Can Computers write Science Books? - Brian Clegg

The German academic publisher Springer has for some time been using automated editing software (with mixed results) - but recently has brought out a whole book written by a piece of AI software called Beta Writer. The book, Lithium-Ion Batteries: a machine generated summary of current research, can be downloaded free of charge as a PDF. But is this a serious challenge for science writers?

It's certainly interesting. If I'm honest, this is hardly a book at all - it's more the output of an automated abstract generator pulled together in book form, where frankly this information would be far better just as a web page. However, there's no doubt that there is some interesting work going on here, particularly in the introduction and conclusion sections of the 'book'.

The whole thing starts with a (human written) preface explaining the technology - by far the most readable part of the text. We then get four 'chapters' of machine-generated content, which each have the format introduction/ set of abstracts / conclusion. Obviously it's the introduction and conclusion that provide the most interest.

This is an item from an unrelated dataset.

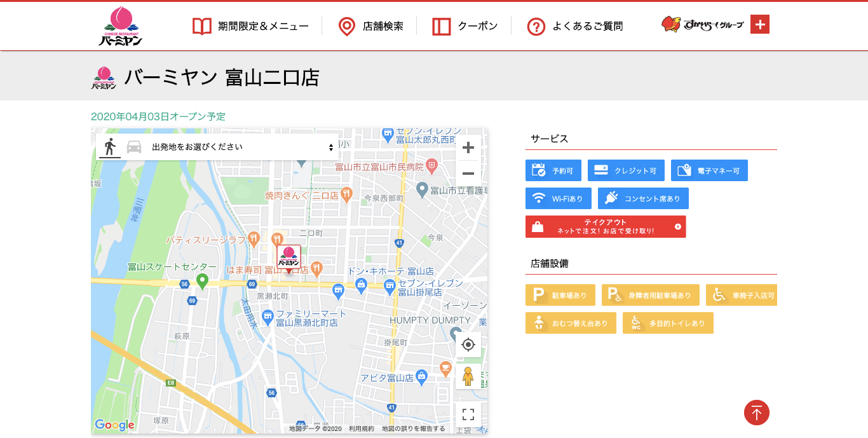Click the Street View pegman icon
The height and width of the screenshot is (438, 868).
coord(468,376)
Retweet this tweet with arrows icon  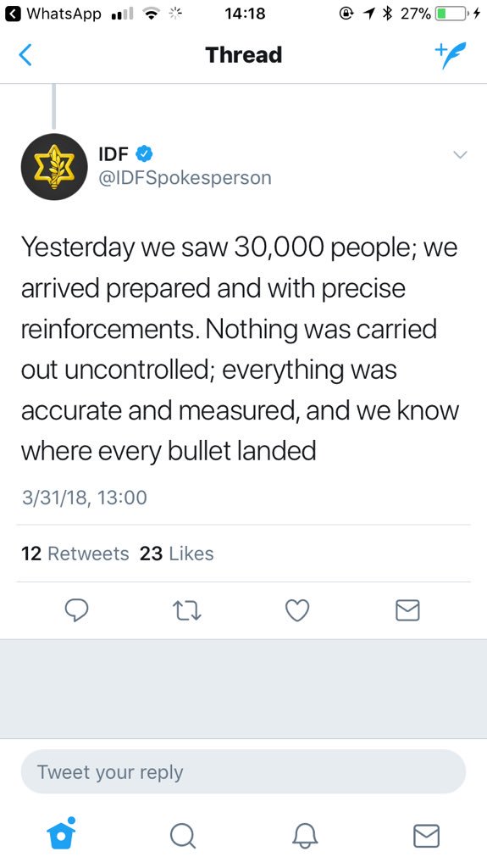click(x=187, y=610)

I'll focus on the first introduction, though the same criticisms apply throughout. The first test of a piece of scientific writing meant to be readable is to take a step back and get an overview of a chunk of text - does it look like English or is it dominated by acronyms and numbers? A chunk out of the first page shows that this is very dense technical text, extremely low on readability:



The other two significant indicators of readability are whether the text is a collection of fact statements or is written using connectives and summary to give flow, and whether or not overall there is a structure that takes the reader by the hand and leads them through a communication process. On both tests, the book falls down in a big way. Pretty well every sentence is a standalone fact statement that could be a bullet point: there is no flow whatsoever. And although some attempt has been made to group these statements effectively, there is no sense of a thought-through structure. In the interminable-seeming introductions - the first one runs to 22 dense pages - there is no sense that we are going anywhere, just that we are experiencing randomly thrown together bits of data.

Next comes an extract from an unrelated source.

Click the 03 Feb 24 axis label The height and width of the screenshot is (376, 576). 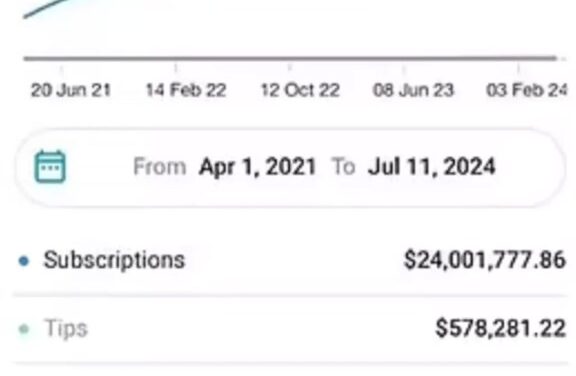pyautogui.click(x=527, y=90)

Inevitably, an automated process will produce some sentences that don't quite work, so one essential here is to see whether these have been captured and fixed. A reasonably high percentage of the content does make grammatical sense, but there are regular hiccups - for example we get: 

  • 'That sort of research's principal aim...' - it should be 'principle' not 'principal'. 
  • 'Materials, a number of metal oxides with high theoretical capacity have aroused more and more attention including...' - that 'Materials,' start makes no sense.
  • 'Through Tang and others, mesoporous nanosheet is synthesized...' - sounds painful.
  • 'It is still maintained the huge capacity of 611 mAg-1... when utilized as an anode.' - doesn't make any sense.
  • 'Apart from, few-layer nanosheets enhance a fast insertion...' - apart from what?
  • And so on for many, many more examples.

Going on comments I've had from some Springer authors, the level of uncaught or automatic-editing-generated errors is fairly high in their human-authored publications - these books tend not to be heavily edited - but because they are starting with far more readable text, this is less of an issue.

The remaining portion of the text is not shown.